If you’ve ever requested help with customizing something in a WordPress website, you’ve likely heard someone say “make sure you create a child theme first”. This is really good advice, you absolutely should do that. But why? And more importantly, how? And what is a child theme anyway? Let’s go one by one starting with the what, or you can skip straight to the why or to the how.

What is a child theme?

“A child theme allows you to change small aspects of your site’s appearance yet still preserve your theme’s look and functionality. […]

… a child theme inherits the look and feel of the parent theme and all of its functions, but can be used to make modifications to any part of the theme.”

Source: WordPress.org Theme Handbook

Why should you create a child theme?

WordPress theme developers are constantly working on their themes. They’re always adding new features, tweaking existing features, and adding security patches as things come up. Whenever they make a change, you have to update your theme. You’ve likely done this many times. You login to your website and you see a nice little message telling you that your theme has an update available.

So what happens when you click “update”? Basically, all your theme files are deleted, and replaced with all brand new files. Even files that the developer didn’t change get replaced. If the developer only changed one file, the update still replaces ALL your files with the most up to date versions. This means that if you edited any of those files, those edits are deleted and you would need to go in and re-add them.

This is where a child theme comes in.

WordPress has this neat little feature built in where whenever it needs to load a theme file it checks to see if there’s a child theme, and if that child theme contains the file they need to load. If it doesn’t, then it just loads the default file in the original theme.

For example, every page on your website has a header, which comes from a header.php file in your theme. So when a user loads a page on your website, WordPress says “ok let’s go find the header.php file”. First it checks to see if there’s a child theme, and if that child theme has a header.php file. If it does, it uses that file. If it doesn’t, it uses the one that came with the original theme.

This means that you can create a child theme, and then create a header.php file in that child theme, and WordPress will automatically use that header.php file, instead of the original one.

So if you make some awesome edits to the header.php file in your child theme and your parent theme updates, you won’t lose the updates you made!

Ok so that’s pretty neat but how do you actually go about creating a child theme?

How to create a child theme

You could do it manually, OR you could just use this free little plugin called Child Theme Configurator.

After you’ve installed and activated this plugin, navigate to Tools → Child Themes to open the plugin settings. Click on CREATE a new Child Theme, then select your parent theme and click Analyze.

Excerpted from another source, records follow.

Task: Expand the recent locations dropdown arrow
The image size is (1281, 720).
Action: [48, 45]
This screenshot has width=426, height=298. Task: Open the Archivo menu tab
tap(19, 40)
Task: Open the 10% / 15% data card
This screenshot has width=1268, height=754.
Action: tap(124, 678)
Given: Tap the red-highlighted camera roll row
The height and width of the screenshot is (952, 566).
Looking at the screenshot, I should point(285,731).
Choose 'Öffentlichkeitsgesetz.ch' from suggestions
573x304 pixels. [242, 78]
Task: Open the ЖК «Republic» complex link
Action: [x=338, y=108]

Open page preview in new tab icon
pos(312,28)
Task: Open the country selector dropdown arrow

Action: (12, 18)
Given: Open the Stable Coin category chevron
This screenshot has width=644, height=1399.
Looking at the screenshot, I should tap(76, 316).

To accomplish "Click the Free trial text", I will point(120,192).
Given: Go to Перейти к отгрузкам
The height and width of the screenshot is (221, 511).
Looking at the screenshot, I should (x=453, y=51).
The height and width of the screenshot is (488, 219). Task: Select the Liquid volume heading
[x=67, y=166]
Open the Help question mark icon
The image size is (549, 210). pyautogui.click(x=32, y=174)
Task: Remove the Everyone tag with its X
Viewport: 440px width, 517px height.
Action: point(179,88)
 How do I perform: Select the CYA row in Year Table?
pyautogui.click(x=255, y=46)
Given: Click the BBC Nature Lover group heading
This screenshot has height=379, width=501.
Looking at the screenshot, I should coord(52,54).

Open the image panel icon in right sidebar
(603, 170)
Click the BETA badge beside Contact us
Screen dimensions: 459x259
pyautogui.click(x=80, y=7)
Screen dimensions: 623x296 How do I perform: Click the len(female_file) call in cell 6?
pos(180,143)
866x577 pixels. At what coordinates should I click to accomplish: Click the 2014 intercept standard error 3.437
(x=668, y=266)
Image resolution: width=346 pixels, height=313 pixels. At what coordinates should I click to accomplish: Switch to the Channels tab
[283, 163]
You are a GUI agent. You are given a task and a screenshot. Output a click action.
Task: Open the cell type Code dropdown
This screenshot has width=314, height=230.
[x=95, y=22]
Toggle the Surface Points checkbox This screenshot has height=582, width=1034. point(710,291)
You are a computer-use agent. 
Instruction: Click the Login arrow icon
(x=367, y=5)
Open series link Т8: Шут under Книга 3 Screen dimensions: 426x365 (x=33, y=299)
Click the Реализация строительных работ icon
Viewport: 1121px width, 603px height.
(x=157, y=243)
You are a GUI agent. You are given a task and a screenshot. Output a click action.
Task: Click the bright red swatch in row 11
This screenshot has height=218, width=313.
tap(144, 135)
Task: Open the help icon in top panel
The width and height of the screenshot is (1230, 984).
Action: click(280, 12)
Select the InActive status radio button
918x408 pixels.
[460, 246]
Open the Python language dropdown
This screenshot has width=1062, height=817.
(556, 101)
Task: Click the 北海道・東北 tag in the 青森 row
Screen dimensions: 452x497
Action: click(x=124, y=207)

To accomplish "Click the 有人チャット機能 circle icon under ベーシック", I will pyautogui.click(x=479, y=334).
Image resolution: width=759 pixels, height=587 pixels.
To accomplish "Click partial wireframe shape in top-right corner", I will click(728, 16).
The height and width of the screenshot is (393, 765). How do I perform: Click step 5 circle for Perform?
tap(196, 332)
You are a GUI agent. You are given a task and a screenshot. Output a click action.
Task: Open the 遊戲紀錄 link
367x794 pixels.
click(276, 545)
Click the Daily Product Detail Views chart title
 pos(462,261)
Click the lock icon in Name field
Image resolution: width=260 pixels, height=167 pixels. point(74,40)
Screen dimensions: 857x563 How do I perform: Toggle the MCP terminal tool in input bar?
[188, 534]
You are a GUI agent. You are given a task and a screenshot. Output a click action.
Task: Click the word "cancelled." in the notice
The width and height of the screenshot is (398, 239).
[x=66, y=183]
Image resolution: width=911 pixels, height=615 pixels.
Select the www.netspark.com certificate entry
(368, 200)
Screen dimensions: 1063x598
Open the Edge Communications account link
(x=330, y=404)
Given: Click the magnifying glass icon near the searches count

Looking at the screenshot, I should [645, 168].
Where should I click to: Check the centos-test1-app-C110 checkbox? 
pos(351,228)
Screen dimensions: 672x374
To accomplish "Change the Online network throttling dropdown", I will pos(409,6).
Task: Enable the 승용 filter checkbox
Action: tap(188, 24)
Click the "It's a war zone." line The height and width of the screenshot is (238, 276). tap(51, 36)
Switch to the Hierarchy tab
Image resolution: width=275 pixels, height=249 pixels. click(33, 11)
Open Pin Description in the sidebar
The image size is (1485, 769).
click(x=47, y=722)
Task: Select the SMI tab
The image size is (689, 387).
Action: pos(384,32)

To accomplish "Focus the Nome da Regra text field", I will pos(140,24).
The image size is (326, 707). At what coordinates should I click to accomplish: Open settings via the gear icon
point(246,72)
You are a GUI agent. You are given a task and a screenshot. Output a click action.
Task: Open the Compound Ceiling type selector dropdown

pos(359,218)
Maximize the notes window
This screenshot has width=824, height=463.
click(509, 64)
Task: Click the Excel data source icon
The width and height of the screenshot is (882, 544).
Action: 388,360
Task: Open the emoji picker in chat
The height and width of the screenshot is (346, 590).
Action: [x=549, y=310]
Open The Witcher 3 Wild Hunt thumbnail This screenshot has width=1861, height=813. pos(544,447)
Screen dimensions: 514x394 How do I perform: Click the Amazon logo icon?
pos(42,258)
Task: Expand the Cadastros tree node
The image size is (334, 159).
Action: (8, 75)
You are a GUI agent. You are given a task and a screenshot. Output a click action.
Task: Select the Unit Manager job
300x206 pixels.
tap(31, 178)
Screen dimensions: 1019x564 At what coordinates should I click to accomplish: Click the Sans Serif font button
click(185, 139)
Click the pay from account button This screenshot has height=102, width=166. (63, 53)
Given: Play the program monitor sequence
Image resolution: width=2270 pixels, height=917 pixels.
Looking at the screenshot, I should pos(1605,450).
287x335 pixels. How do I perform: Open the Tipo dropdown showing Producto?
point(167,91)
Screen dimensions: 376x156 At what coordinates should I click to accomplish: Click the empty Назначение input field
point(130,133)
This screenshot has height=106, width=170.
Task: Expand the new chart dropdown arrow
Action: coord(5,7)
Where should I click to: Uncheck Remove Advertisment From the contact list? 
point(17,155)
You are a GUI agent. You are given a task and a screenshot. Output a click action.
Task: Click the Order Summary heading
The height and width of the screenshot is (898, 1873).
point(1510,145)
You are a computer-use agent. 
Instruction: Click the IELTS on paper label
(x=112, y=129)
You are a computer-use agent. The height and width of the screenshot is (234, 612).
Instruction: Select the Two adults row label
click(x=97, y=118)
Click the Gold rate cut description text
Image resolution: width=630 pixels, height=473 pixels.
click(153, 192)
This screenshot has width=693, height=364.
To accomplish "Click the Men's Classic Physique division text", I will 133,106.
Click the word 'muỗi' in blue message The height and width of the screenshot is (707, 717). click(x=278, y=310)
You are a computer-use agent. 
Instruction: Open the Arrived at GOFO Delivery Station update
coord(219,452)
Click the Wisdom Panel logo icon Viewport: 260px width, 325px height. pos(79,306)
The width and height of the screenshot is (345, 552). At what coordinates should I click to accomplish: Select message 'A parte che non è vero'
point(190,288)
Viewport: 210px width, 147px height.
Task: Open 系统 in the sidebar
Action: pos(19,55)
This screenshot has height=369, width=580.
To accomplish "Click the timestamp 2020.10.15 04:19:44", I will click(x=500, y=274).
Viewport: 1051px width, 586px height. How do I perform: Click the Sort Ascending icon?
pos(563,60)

After a few seconds it should hopefully give you the green light to create the child theme. You can leave all the settings the way they are, with the exception of number 8. I recommend checking the box that says:

This option replaces the Child Theme’s existing Menus, Widgets and other Customizer Settings with those from the Parent Theme. You should only need to use this option the first time you configure a Child Theme.

That way you shouldn’t have to recreate your menus, widgets etc.

Go ahead and click the blue Create New Child Theme button.

That’s it! Now all you have to do is go to Appearance → Themes and activate the child theme just like you would any other theme.

This plugin will only create a style.css and a functions.php, because those are required for a theme to exist in WordPress, but you’re welcome to start creating your own files, such as a header.php, or a template file for your theme.

👋 Tip: Whenever someone instructs you to put some code into your functions.php file, make sure you add it to the functions.php file of the child theme, not the one in the parent theme.